WHAT IS NEEDED =
Take every line from the entries below that includes the word "checkbox" and copy it.

EXTRACTED ENTRIES =

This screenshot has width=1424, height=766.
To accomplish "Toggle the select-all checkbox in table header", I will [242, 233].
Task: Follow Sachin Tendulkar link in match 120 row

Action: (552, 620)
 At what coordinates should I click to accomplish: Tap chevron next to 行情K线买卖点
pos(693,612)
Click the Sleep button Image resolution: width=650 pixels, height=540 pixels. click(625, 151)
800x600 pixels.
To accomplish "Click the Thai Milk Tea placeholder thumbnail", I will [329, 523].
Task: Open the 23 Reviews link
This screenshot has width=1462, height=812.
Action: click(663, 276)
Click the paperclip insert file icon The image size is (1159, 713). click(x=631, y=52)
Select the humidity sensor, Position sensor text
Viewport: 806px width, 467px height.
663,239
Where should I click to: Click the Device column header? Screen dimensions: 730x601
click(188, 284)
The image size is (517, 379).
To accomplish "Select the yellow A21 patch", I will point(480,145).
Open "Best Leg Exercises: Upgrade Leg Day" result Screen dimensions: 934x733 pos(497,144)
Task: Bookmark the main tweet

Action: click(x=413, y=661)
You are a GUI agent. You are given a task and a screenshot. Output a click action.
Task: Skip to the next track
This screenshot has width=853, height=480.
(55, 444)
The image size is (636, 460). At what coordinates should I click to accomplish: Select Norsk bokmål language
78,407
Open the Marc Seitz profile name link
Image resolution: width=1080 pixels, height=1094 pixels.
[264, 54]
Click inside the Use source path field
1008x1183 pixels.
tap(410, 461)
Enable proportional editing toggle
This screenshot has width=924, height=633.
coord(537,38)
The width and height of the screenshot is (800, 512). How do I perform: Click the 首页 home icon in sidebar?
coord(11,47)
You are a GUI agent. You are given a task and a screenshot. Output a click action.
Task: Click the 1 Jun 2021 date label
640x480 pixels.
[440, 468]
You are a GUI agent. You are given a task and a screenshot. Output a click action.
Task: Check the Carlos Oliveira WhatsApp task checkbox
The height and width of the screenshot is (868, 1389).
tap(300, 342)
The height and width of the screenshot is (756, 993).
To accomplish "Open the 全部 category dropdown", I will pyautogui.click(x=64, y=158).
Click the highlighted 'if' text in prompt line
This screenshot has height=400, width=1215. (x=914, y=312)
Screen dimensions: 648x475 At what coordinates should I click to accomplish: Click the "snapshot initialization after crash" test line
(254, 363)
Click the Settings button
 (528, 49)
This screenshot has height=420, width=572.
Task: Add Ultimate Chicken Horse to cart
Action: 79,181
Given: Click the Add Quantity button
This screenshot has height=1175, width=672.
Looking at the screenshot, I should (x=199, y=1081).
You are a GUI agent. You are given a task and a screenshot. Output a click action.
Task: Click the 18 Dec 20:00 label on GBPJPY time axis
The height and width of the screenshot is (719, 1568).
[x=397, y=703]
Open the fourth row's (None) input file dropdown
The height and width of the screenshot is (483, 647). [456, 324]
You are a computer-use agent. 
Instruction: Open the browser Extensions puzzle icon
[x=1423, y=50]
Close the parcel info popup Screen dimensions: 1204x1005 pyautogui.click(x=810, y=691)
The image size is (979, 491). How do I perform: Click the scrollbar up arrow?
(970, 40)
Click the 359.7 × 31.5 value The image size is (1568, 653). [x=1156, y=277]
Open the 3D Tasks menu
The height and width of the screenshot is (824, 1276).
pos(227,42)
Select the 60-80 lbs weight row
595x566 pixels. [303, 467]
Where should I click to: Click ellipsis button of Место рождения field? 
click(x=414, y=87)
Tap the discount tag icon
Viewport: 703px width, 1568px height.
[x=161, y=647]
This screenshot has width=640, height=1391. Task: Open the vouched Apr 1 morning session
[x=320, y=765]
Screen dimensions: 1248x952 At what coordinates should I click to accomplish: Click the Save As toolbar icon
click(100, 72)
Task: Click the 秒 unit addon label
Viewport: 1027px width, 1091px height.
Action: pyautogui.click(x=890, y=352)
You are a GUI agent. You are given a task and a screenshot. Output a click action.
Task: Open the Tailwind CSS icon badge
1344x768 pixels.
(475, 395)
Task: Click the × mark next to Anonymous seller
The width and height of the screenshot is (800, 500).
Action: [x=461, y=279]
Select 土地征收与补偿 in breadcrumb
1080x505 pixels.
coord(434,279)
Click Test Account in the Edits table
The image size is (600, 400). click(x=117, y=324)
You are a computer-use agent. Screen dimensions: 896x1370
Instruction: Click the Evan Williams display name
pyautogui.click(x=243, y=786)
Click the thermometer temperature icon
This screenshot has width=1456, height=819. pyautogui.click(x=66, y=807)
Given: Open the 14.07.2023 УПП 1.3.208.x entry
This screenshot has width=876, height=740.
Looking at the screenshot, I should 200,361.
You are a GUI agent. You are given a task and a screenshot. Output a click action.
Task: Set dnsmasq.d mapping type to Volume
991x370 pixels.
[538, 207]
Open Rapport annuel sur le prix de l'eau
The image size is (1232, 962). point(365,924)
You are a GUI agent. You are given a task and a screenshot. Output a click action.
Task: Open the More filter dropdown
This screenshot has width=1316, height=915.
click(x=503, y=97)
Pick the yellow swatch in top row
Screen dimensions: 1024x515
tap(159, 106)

RESPONSE TO THIS TASK =
To accomplish "Toggle the select-all checkbox in table header", I will [242, 233].
Task: Check the Carlos Oliveira WhatsApp task checkbox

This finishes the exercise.